• ARBEITSANWEISUNGEN:
a) Stimmen diese Aussagen mit dem Artikel über die Studie zur Meinungskultur überein? Antworte jeweils mit Ja oder Nein und zitiere die Worte aus dem Artikel, die den Ausschlag geben. (i) Die Studie wertet Daten des Politbarometers aus den Jahren 1989 bis 2019 aus. (ii) Li Kathrin Rupieper forscht an der FU Berlin. (iii) Das ZDF führt das Politbarometer selbst durch.
b) Nenne alle Personen, die im Artikel über die Studie zur Meinungskultur mit Namen vorkommen.
c) Schreib den Teil des Artikels über die Studie zur Meinungskultur zwischen „Für ihre Studie“ und „Studie erfasst wurden.“ einschließlich ab und tausche dabei „Makrosoziologin“ gegen „Soziologin“ aus.

• TEXTAUSZUG:
_ _ _ _
© imago/Ikon Images Studie zur Meinungskultur: Viele Konflikte, aber keine Spaltung der Gesellschaft
Deutschland ist konsensfähiger als gedacht. Das ergab eine sozialwissenschaftliche Studie der Freien Universität. Die Forscherinnen warnen vielmehr vor den Folgen des Spaltungsbegriffs.
Von Clara Dünkler
In Talkshows ist es ein beliebtes Format: Pro und Kontra. Zwei Menschen aus unterschiedlichen politischen Lagern mit gegensätzlichen Meinungen oder Weltanschauungen diskutieren über ein Thema. Selten werden sie sich einig, Konsensfähigkeit scheint manchen sogar als Schwäche zu gelten. Spiegelt sich diese extreme Polarisierung auch in der Bevölkerung wider?
Nein, sagen Wissenschaftlerinnen der Freien Universität (FU), die die Meinungslandschaft in Deutschland zum Thema Globalisierung untersucht haben. Deutschland sei viel konsensfähiger, als oft vermittelt werde, heißt es in dem Bericht.
Für ihre Studie analysierten die Makrosoziologin Céline Teney von der FU Berlin und die Ökonomin Li Kathrin Rupieper von der Leibniz Universität Hannover Daten des Politbarometers von 1989 bis 2019. Das Politbarometer ist eine monatliche Umfrage zur politischen Meinung der Deutschen, die von der Forschungsgruppe Wahlen durchgeführt wird und unter anderem die Sonntagsfrage des ZDF beinhaltet.
30 Jahre beträgt der Zeitraum, in dem die Daten für die Studie erfasst wurden.
_ _ _ _
• DATENSATZ:

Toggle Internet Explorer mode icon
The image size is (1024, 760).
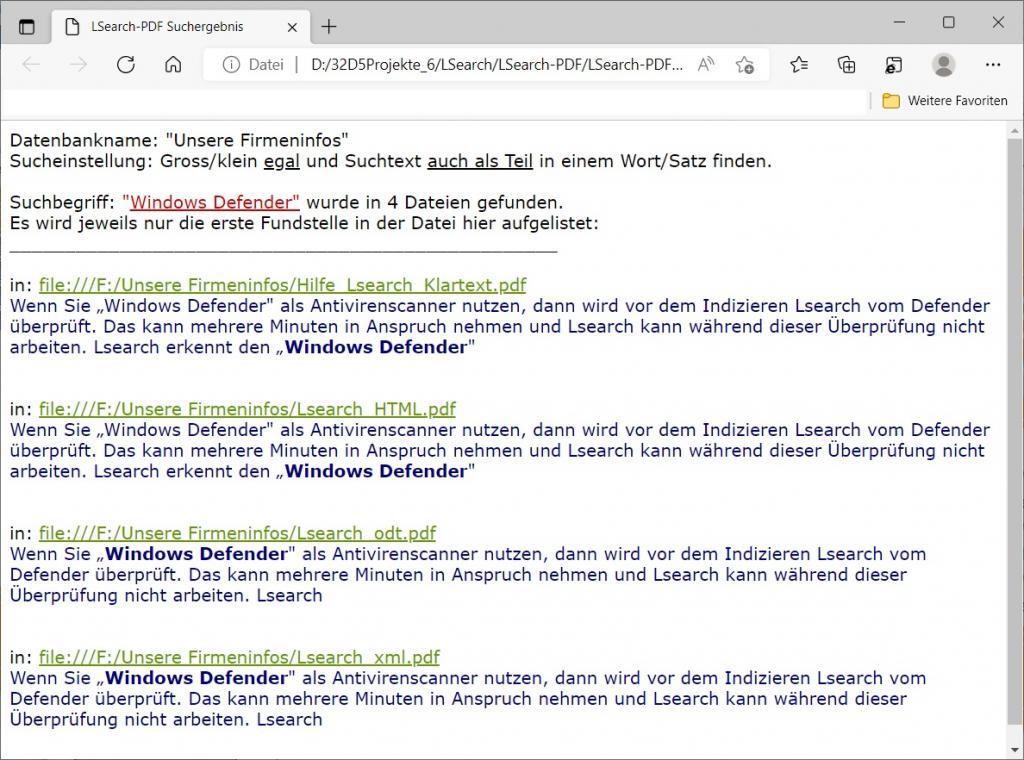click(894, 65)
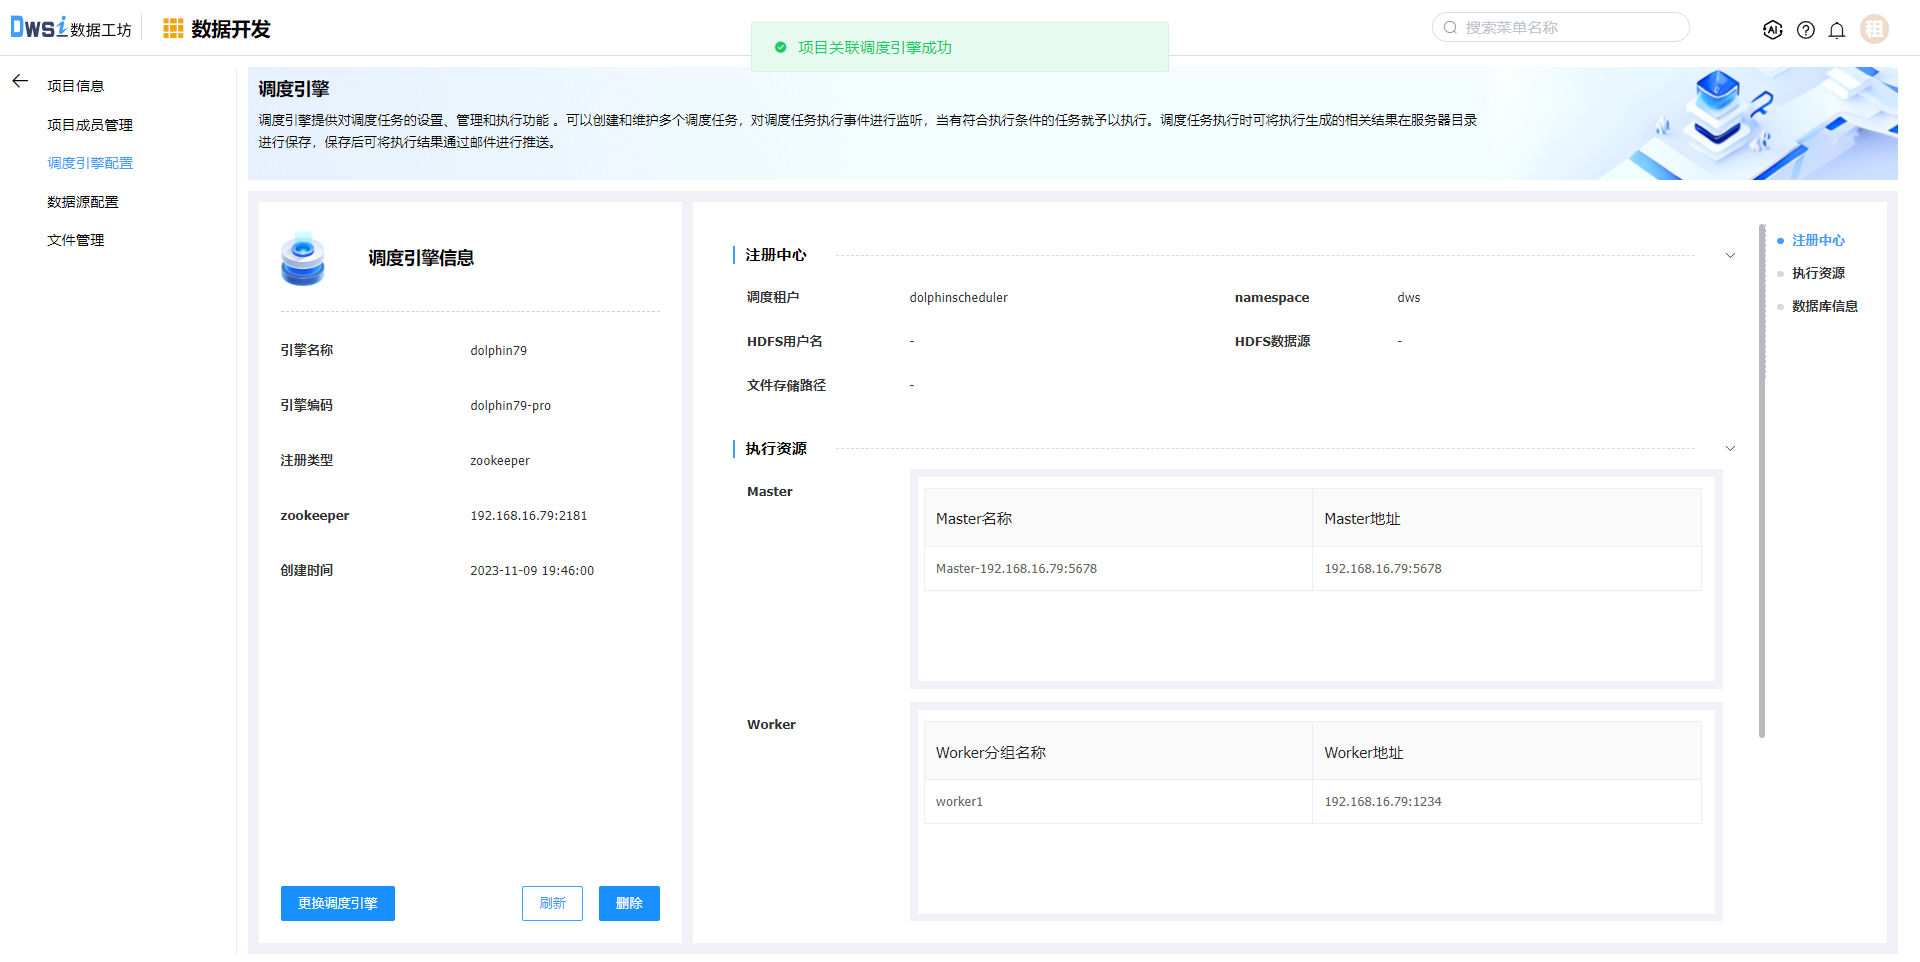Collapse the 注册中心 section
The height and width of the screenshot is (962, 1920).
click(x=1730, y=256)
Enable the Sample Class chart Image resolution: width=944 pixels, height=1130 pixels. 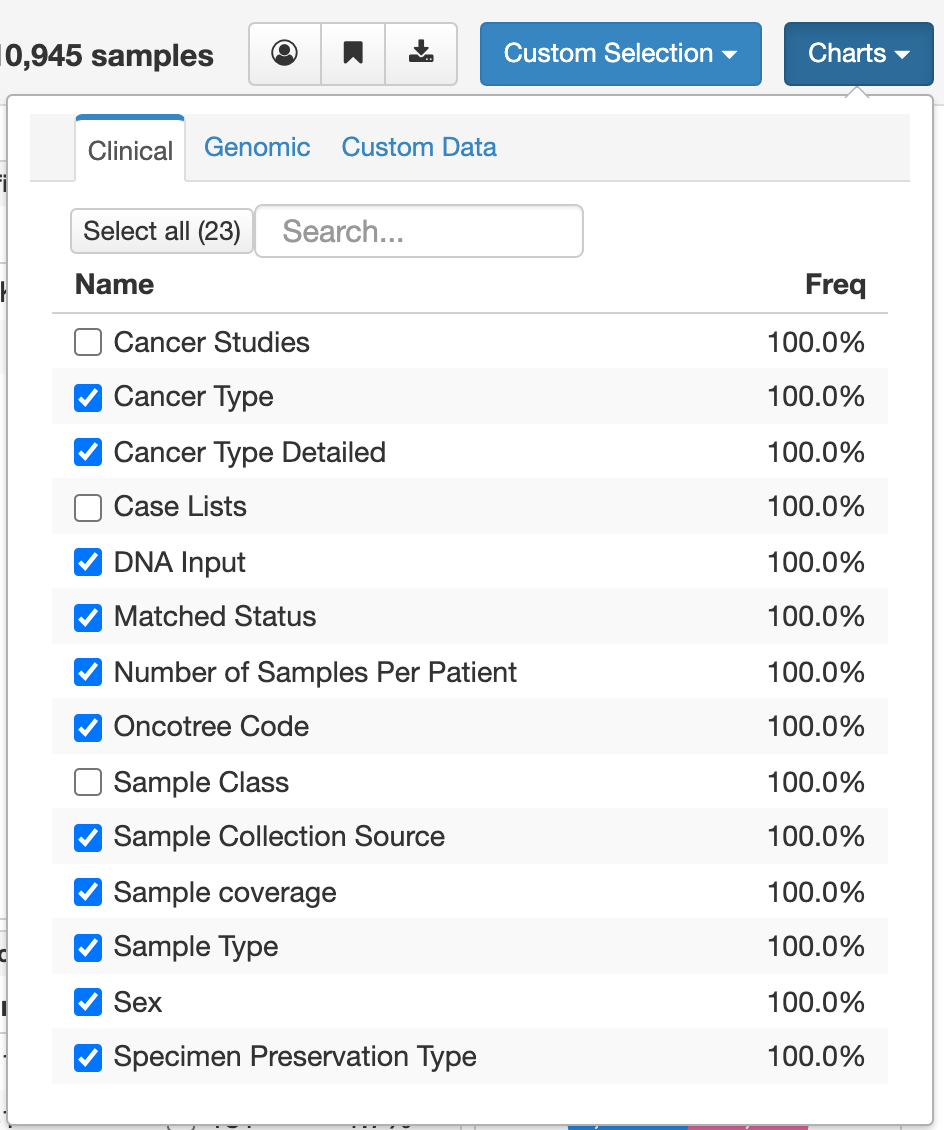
_ _ _ _
• SCHRIFTLICHE ANTWORTEN:
a)
(i) Ja: „Daten des Politbarometers von 1989 bis 2019“
(ii) Nein: „die Ökonomin Li Kathrin Rupieper von der Leibniz Universität Hannover“
(iii) Nein: „die von der Forschungsgruppe Wahlen durchgeführt wird“

b) Clara Dünkler, Céline Teney, Li Kathrin Rupieper

c)
Für ihre Studie analysierten die Soziologin Céline Teney von der FU Berlin und die Ökonomin Li Kathrin Rupieper von der Leibniz Universität Hannover Daten des Politbarometers von 1989 bis 2019. Das Politbarometer ist eine monatliche Umfrage zur politischen Meinung der Deutschen, die von der Forschungsgruppe Wahlen durchgeführt wird und unter anderem die Sonntagsfrage des ZDF beinhaltet.
30 Jahre beträgt der Zeitraum, in dem die Daten für die Studie erfasst wurden.